Alfred was concerned not just for the physical state of his nation, but also the spiritual. He established the rule of law based on the law of God. He encouraged learning and education. Above all, he wanted his people to have the same living faith in Jesus Christ that he once found in a deserted church.
Just before Alfred died, he called for his eldest son and heir, and delivered this famous charge:
My son, I feel my hour is near, my face is pale, and my days are nearly run. We soon must part. I shall go to another world and you shall be left alone with all my wealth.
I ask you, for you are my dear child, strive to be a father and a lord to your people. Be the children’s father and the widow’s friend. Comfort the poor and shelter the weak and with all your might put right what is wrong.

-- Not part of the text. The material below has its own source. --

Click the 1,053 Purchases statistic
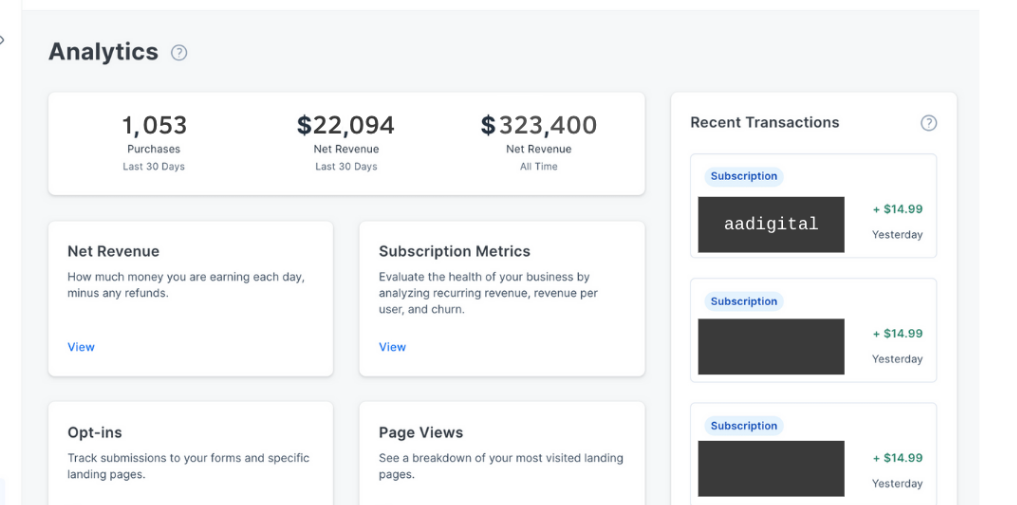The width and height of the screenshot is (1017, 505). (154, 126)
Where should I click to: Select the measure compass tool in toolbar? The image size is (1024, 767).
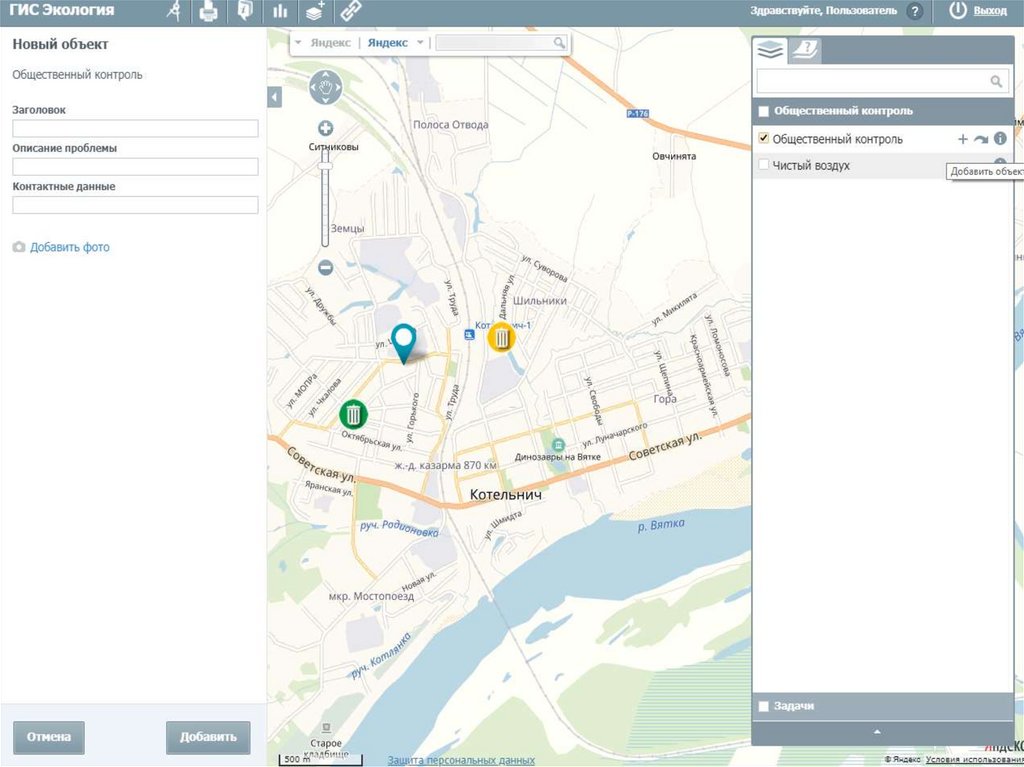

And, my son, govern yourself by the rules, then the Lord will love you and above all other things God will be your reward. Call upon him to advise you in all your need and he shall help you all the more to accomplish all you intend.
A warning to heed
When Alfred became King his nation was on the verge of being overrun by an invading army which showed no mercy. For seven years he fought battle after battle.
Sadly, Alfred allowed these physical trials to affect his spiritual state. His faith became weak and his life worldly.
It still remains easy for Christians to forget God when the pressures of life become great. Worrying about problems at work, in the home, or in the family can take over the believer’s thinking.
However, it is precisely during these times that the Lord is most able to help us. The Lord had to humble Alfred to the point of almost losing his kingdom before he saw the error of his ways.
Sometimes the Lord allows difficulties to mount up in our lives to gently remind us that he is there and that he should be at the centre of our life. The Lord Jesus was gracious to Alfred and is still gracious today: ‘Come to me all who labour and are heavy laden,’ says Jesus, ‘and I will give you rest’ (Matthew 11:28).
An example to follow
Alfred said, ‘I desire to leave to the men that come after me a remembrance of me in good works.’
He used the power that God gave him as a king most wisely. He tried to ground the laws of the land in the law of God. He emphasised the importance of mercy and compassion. He stressed through his own example the importance of helping the poor and the fatherless. He sought to improve the spiritual state of his nation.
Perhaps in his death we see his heart most clearly. He left half of his considerable wealth to the churches he had founded, to his household servants, and to the poor.
We may never have the power of King Alfred, but do we desire to show our faith by the life we live? Do we aim to uphold what is right, to care for the poor and fatherless, and to seek improvement of the spiritual state of our nation?
King Alfred lived out his faith. May we who profess Christ live out our faith in like manner.